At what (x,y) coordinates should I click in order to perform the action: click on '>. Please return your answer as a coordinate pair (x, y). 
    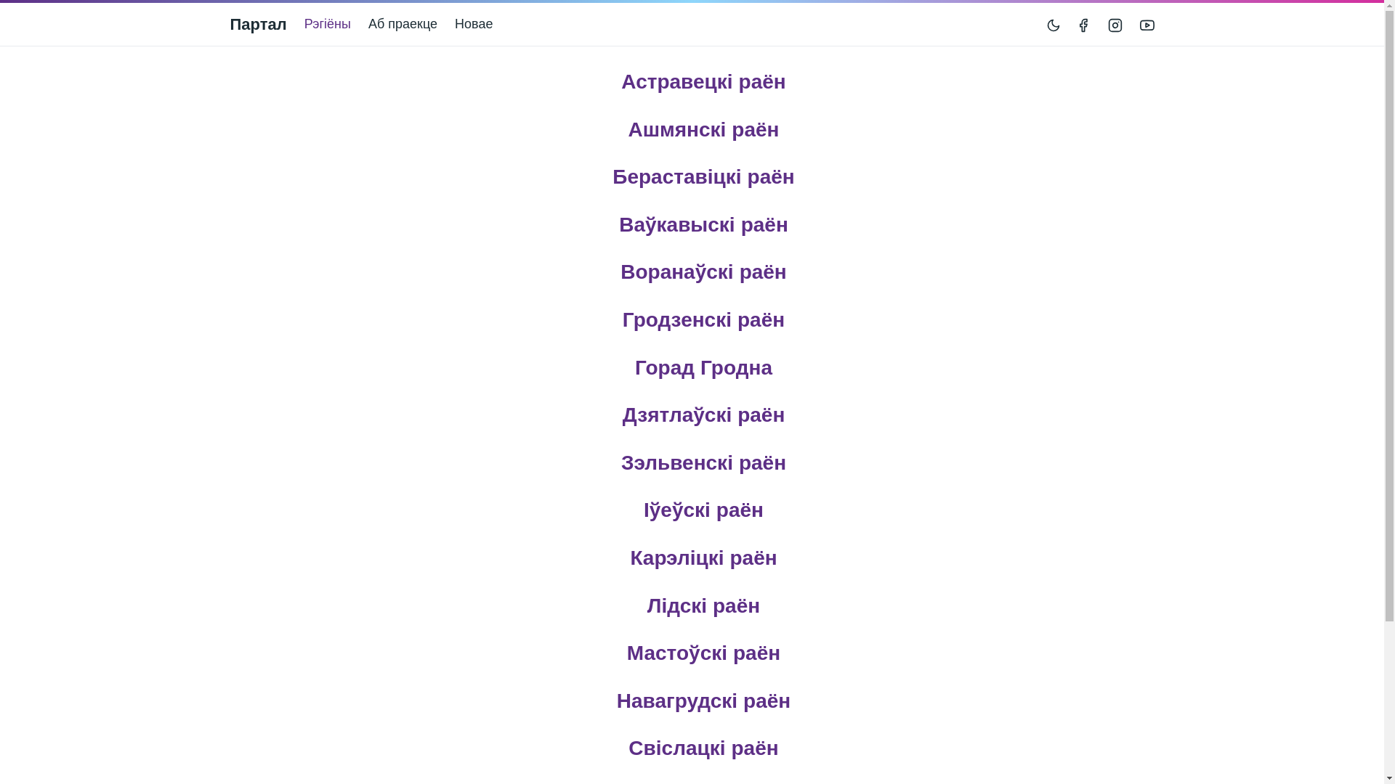
    Looking at the image, I should click on (1084, 24).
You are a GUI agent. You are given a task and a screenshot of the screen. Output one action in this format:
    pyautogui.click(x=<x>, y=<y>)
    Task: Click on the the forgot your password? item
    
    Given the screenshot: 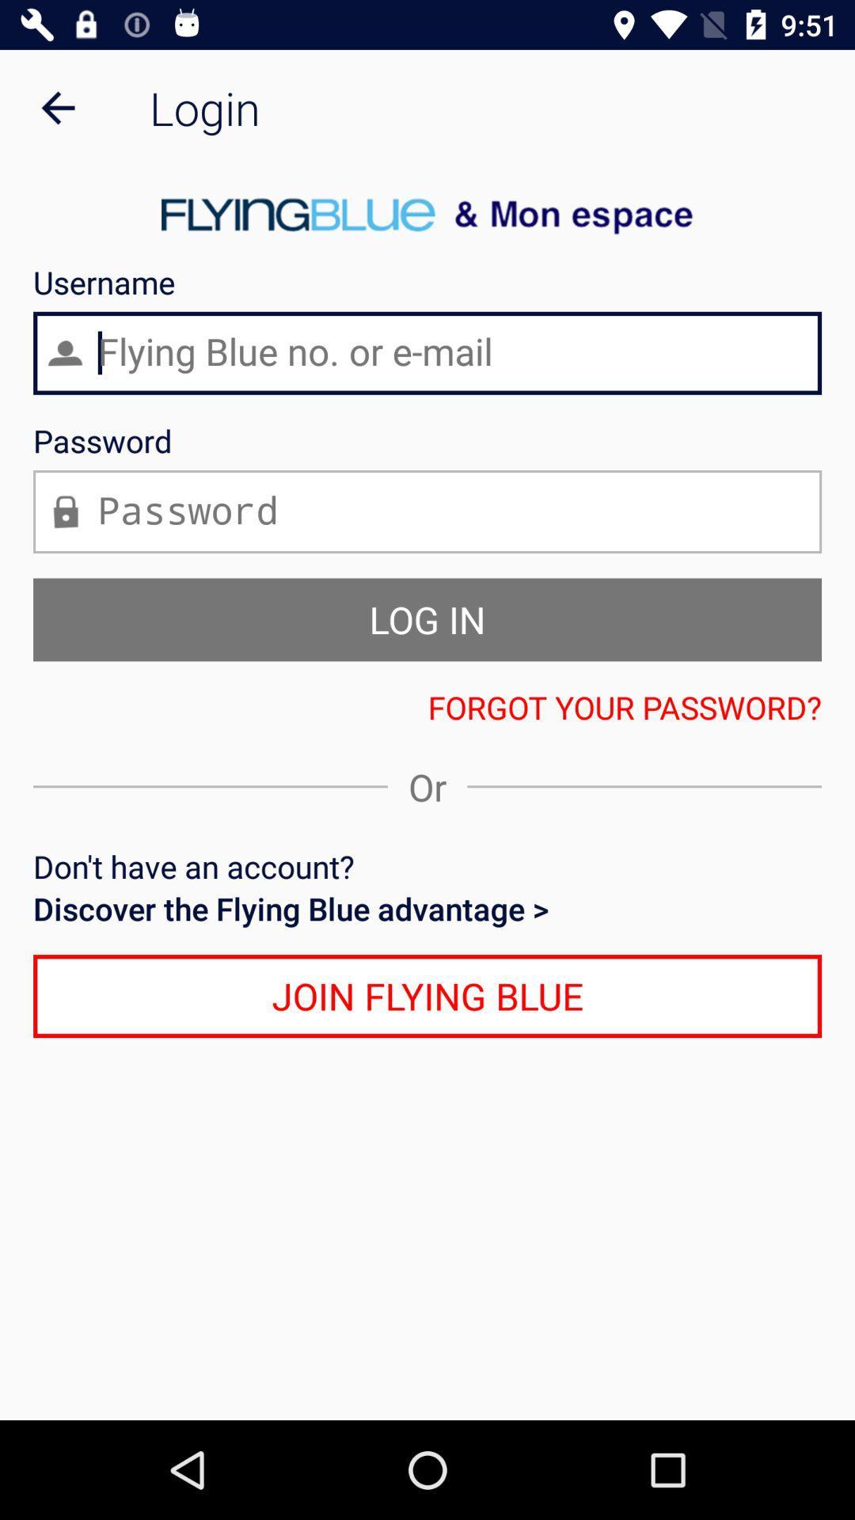 What is the action you would take?
    pyautogui.click(x=427, y=706)
    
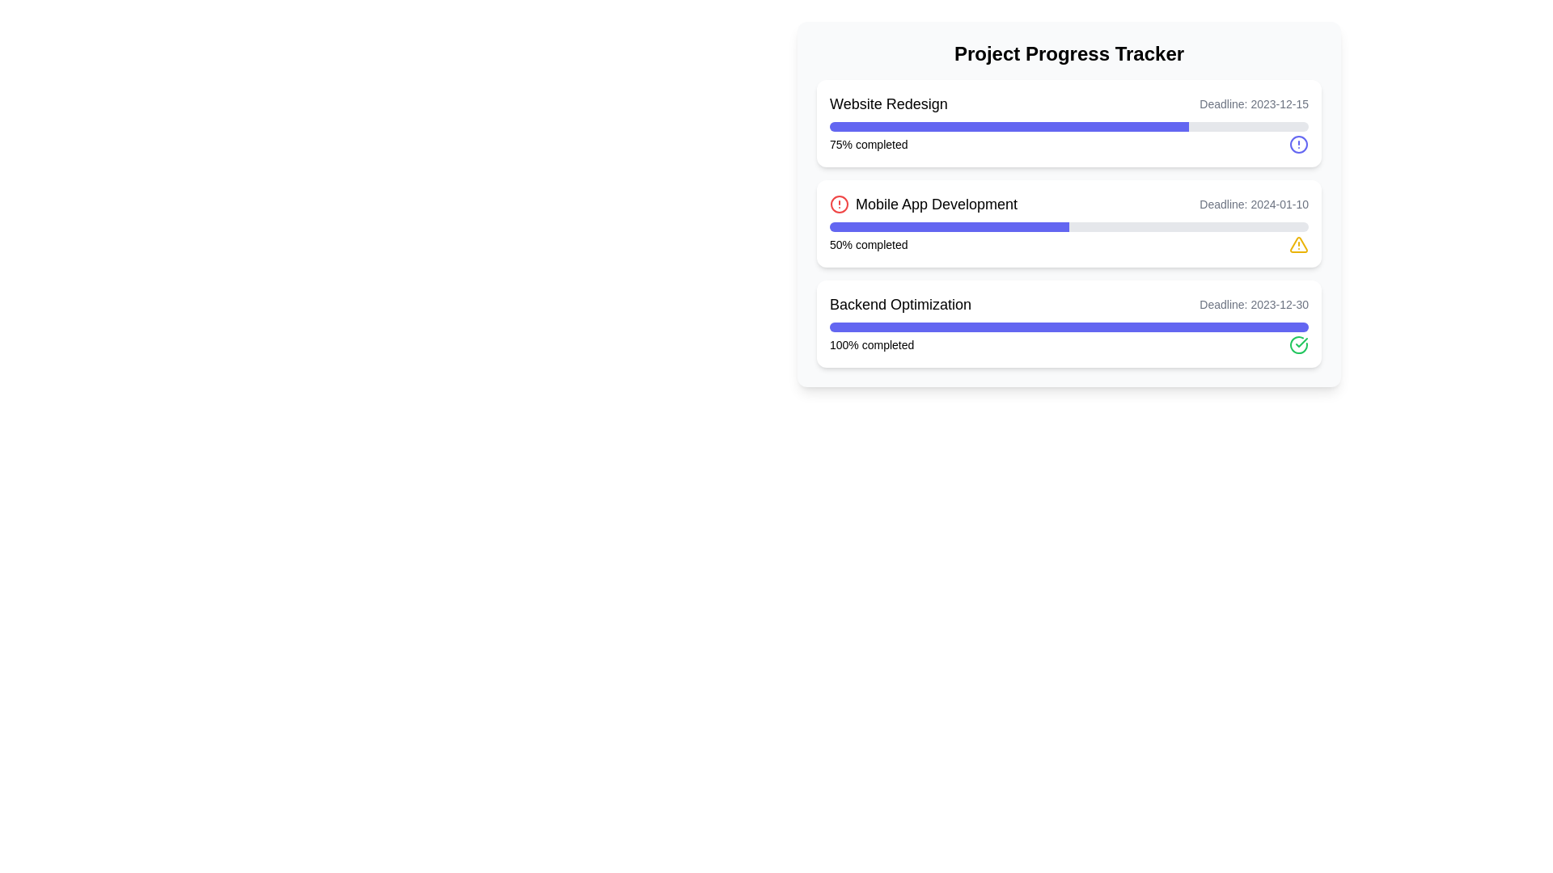 The height and width of the screenshot is (873, 1553). What do you see at coordinates (1068, 126) in the screenshot?
I see `the progress bar indicating 75% completion of the 'Website Redesign' project, located below the 'Website Redesign' text and above the '75% completed' text in the 'Project Progress Tracker' interface` at bounding box center [1068, 126].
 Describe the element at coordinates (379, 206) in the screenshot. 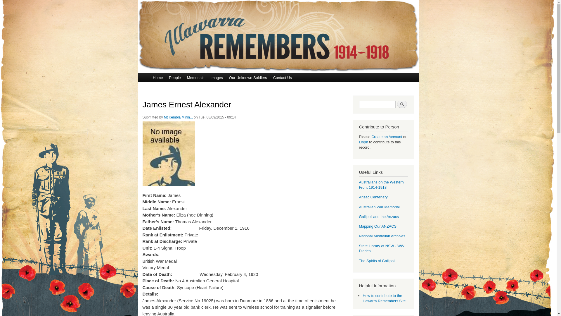

I see `'Australian War Memorial'` at that location.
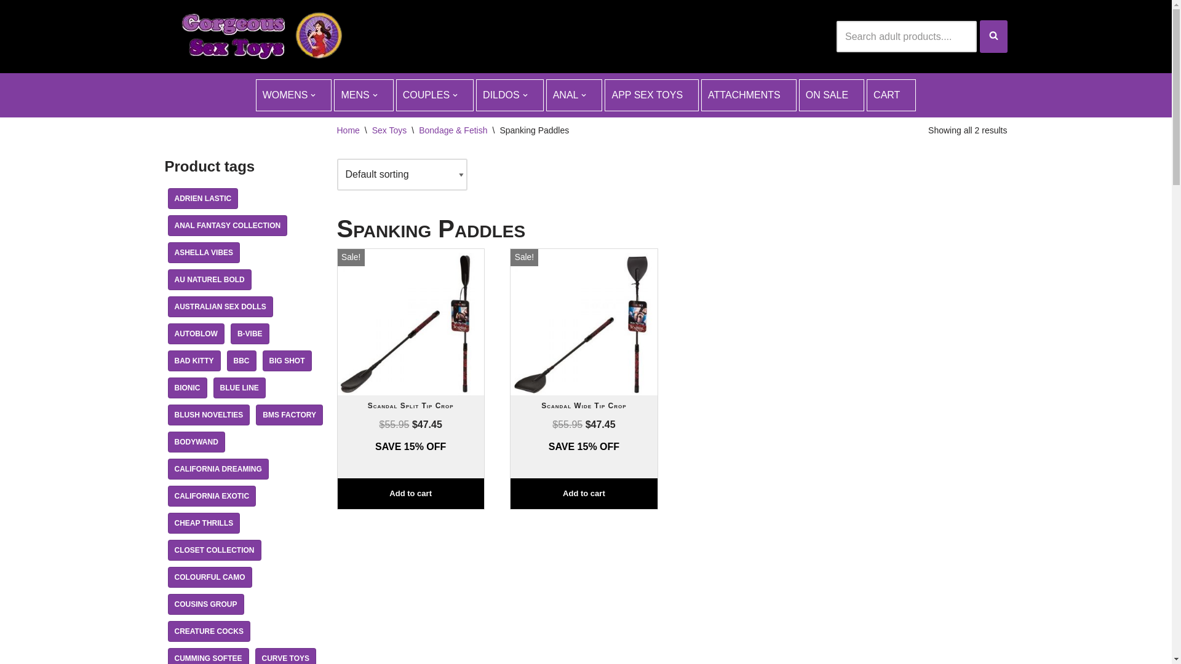  I want to click on 'COLOURFUL CAMO', so click(167, 577).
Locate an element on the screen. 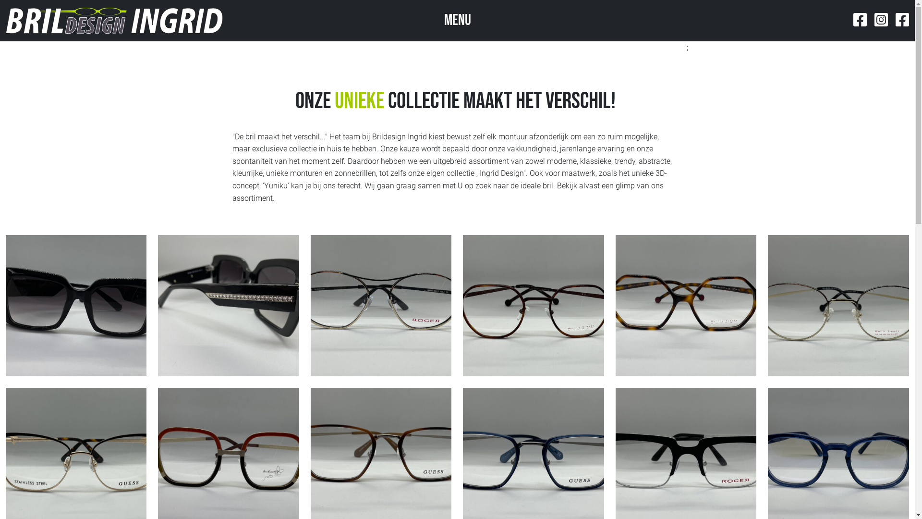  'Menu' is located at coordinates (456, 20).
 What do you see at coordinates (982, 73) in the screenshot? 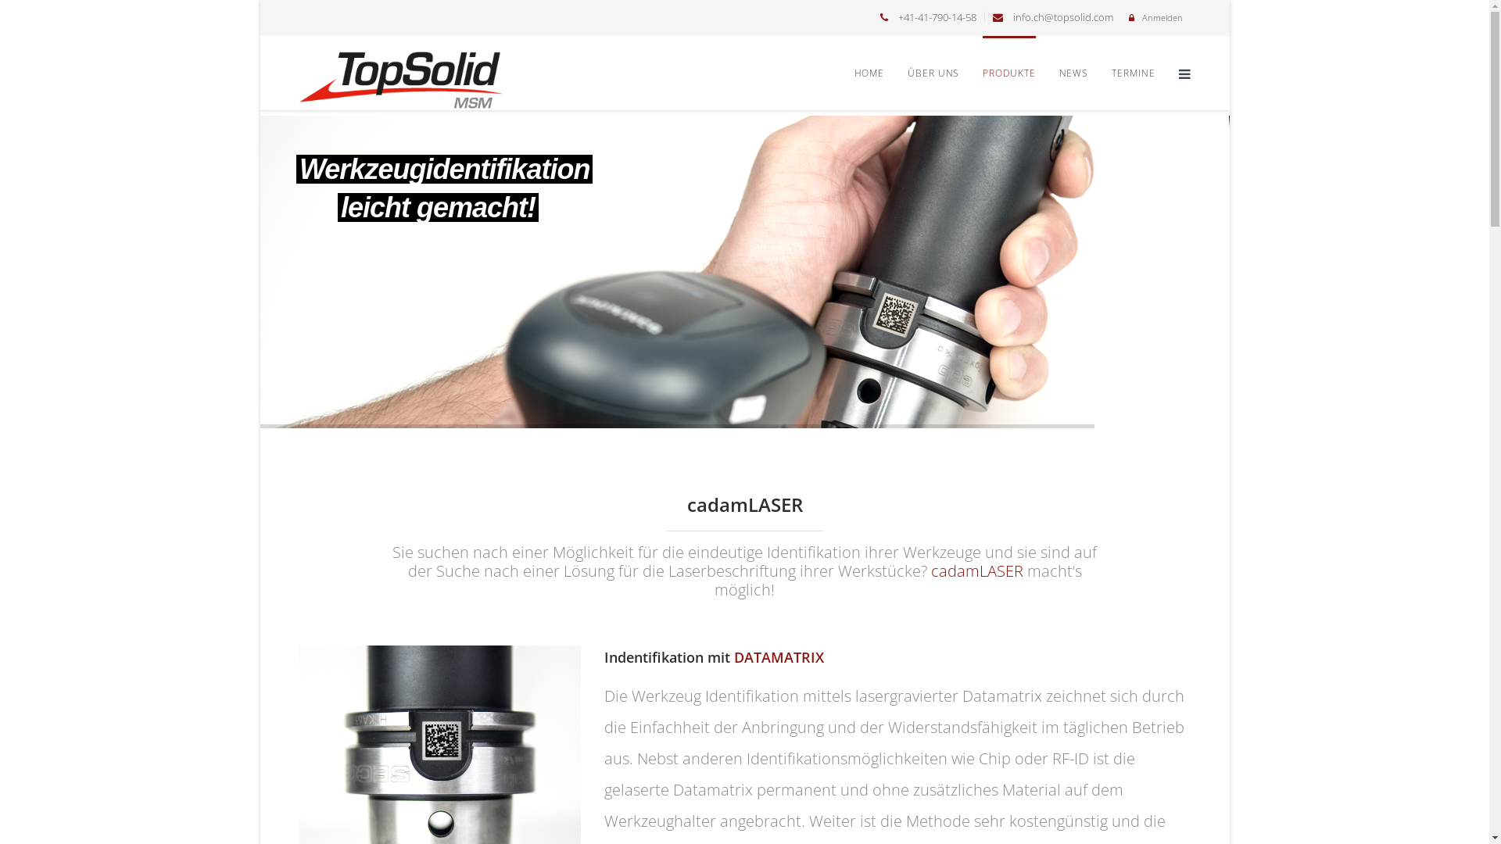
I see `'PRODUKTE'` at bounding box center [982, 73].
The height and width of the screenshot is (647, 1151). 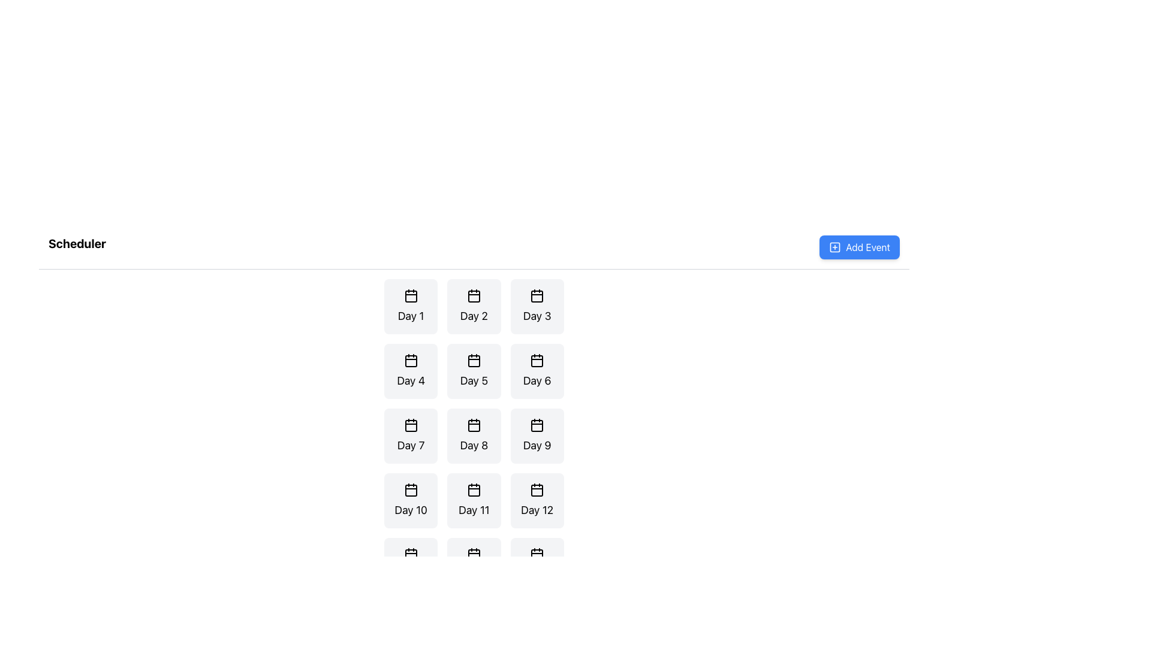 I want to click on the decorative graphical element of the calendar icon indicating a special state for 'Day 3' in the scheduler, so click(x=536, y=296).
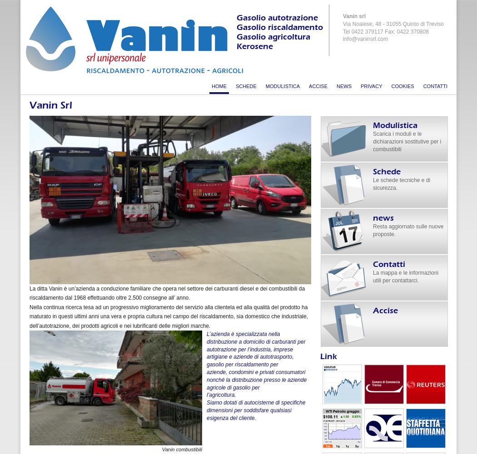  What do you see at coordinates (372, 184) in the screenshot?
I see `'Le schede tecniche e di sicurezza.'` at bounding box center [372, 184].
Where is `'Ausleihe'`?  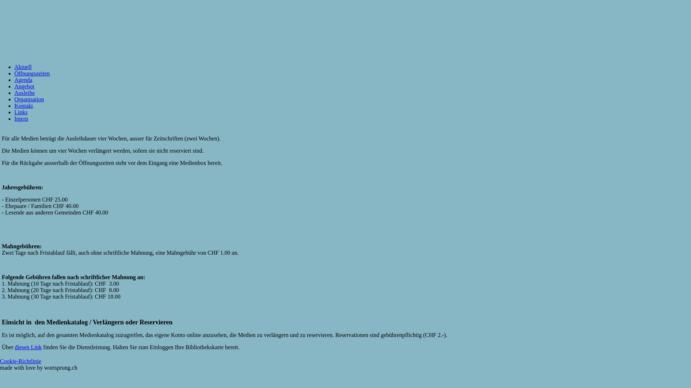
····················
Rewrite the records, starting at the beginning and going on through the line with "Looking at the", as a JSON list of strings with one string per line. Omit blank lines and leave the pictures out of the answer.

▶ Answer for the task:
[
  "At what (x,y) coordinates should I click in order to perform the action: click on '>. Please return your answer as a coordinate pair (x, y). ",
  "    Looking at the image, I should click on (1084, 24)."
]